Amazon has released a teaser video for a device that CEO Jeff Bezos will introduce at a Seattle event June 18.
In the video, we see the reactions and expressions of a series of people who are looking down, using the device, though it and their hands are just outside the frame.
They bob their necks and move their heads around, smiling. “It moved with me,” says one woman. There’s lots of “Whoa!” and “Wow!” Several people announce, “I’ve never seen anything like this.”
There have been numerous reports that Amazon is preparing a smartphone with a 3D, or holographic, display.
BGR has posted photos of what it says is the Amazon phone; the device has a 4.7-inch display and cameras in each of its top corners.
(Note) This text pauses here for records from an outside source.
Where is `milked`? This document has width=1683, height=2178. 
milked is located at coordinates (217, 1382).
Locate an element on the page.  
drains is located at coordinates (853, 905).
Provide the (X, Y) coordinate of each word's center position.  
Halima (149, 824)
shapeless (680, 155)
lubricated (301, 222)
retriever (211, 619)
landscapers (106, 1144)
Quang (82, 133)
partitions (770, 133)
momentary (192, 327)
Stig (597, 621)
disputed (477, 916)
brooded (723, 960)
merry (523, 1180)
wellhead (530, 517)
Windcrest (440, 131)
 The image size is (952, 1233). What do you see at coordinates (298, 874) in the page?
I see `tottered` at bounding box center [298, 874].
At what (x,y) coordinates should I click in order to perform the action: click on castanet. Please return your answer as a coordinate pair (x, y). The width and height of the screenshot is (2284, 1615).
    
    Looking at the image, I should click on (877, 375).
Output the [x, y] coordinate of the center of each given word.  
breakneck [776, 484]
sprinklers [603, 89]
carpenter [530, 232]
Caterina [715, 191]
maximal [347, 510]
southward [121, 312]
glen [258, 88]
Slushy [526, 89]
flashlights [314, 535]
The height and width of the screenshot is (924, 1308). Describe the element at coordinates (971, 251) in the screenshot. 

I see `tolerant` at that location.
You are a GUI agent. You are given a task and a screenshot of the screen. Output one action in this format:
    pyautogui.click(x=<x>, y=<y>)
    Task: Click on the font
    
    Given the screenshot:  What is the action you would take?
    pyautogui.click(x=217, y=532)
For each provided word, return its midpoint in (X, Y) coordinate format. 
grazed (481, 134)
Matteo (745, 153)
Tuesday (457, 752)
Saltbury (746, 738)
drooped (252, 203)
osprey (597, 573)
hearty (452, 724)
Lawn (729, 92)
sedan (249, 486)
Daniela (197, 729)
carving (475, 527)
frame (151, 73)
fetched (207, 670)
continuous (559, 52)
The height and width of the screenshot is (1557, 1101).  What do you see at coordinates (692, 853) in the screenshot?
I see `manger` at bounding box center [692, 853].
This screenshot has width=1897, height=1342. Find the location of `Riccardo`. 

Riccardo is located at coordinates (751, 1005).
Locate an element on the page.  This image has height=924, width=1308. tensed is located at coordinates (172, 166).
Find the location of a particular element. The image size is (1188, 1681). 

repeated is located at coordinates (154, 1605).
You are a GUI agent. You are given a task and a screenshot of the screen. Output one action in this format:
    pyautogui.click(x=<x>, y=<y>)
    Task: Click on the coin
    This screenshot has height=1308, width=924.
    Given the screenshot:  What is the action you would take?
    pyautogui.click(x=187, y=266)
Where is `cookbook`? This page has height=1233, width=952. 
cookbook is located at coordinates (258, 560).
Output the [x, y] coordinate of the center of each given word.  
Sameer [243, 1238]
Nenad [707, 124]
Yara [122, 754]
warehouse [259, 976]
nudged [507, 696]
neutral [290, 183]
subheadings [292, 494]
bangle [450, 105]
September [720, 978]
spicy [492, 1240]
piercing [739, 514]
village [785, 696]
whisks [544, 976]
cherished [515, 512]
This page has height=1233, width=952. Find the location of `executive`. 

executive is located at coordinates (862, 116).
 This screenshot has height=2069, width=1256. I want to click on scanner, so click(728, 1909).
A smartphone would give the company yet another piece of hardware via which it could encourage not only purchases of apps and games, but everything in Amazon’s warehouses. It would also give the company another touch point into users’ lives—a way to understand what they do, where they go, what they search for, and how and when they use their devices.
Tom Caporaso, CEO of Clarus Marketing Group, a company that helps smaller businesses offer Amazon-like services, has told eWEEK that the data a phone could offer would present a tremendous opportunity for Amazon. It could also, he said, tap into GPS capabilities to promote its Amazon Local features.
Data on the keystroke level is of tremendous interest to companies as embedded in consumers’ lives as Amazon. For instance, Google’s Shopping Express service—which delivers items to users’ doors from a host of local stores, from Whole Foods to Target and Toys R Us—isn’t about sales revenue, sources have told eWEEK, but the collection of information such as the terms users enter when they’re searching for an item, and when and how often they shop.
It’s easy to imagine that with its Dash product—a wand of sorts into which users can speak items they want to add to an Amazon grocery list (it also has a built-in scanner)—Amazon is enjoying increased sales but also valuable real-time information about users’ needs in real time.
An Amazon smartphone with a 3D display could also lend itself to gaming, and enable Amazon to offer streaming gaming—putting it in a position to compete with gaming consoles like Sony’s PlayStation and Microsoft’s Xbox.
Can Amazon break into a market dominated by Samsung and Apple? With its Kindle products, it’s shown itself capable of inserting itself in a market. Plus, a not-yet-seen feature like a hologram display could turn some heads.
“It’s very real life, and incomparable to anything I’ve seen,” says one woman in the teaser. A guy at the end asks, “Do I have to give this back?”